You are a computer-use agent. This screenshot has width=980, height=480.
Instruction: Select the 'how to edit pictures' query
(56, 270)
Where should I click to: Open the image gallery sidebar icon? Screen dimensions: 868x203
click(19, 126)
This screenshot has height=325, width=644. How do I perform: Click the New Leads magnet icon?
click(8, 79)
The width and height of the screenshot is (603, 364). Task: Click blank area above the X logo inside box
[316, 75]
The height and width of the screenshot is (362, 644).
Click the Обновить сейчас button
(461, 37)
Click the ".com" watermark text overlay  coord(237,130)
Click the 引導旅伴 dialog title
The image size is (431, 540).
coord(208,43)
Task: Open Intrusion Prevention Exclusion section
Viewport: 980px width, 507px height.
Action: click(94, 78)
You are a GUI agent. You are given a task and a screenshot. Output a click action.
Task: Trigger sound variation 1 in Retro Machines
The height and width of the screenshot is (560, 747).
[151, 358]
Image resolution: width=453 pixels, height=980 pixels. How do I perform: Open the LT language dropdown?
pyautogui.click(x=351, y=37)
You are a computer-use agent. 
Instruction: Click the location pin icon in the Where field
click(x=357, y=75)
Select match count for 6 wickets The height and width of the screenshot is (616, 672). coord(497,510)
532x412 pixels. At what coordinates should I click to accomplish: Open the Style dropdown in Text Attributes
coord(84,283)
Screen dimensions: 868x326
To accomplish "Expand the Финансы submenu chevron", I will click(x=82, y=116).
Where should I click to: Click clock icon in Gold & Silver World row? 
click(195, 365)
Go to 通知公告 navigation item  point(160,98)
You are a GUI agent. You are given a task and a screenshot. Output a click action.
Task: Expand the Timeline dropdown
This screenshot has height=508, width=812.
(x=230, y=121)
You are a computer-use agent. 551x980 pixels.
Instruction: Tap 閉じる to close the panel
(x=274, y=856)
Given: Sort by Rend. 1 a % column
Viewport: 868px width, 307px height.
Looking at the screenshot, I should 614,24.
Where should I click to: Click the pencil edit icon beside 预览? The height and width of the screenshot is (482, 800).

+++++

▶ Action item
Above are the records; print exactly the lines from the line with "Instruction: Click the" to the line with "Screen dimensions: 868x326", including both, and nothing else.

▶ Output for this task
Instruction: Click the location pin icon in the Where field
click(x=357, y=75)
Select match count for 6 wickets The height and width of the screenshot is (616, 672). coord(497,510)
532x412 pixels. At what coordinates should I click to accomplish: Open the Style dropdown in Text Attributes
coord(84,283)
Screen dimensions: 868x326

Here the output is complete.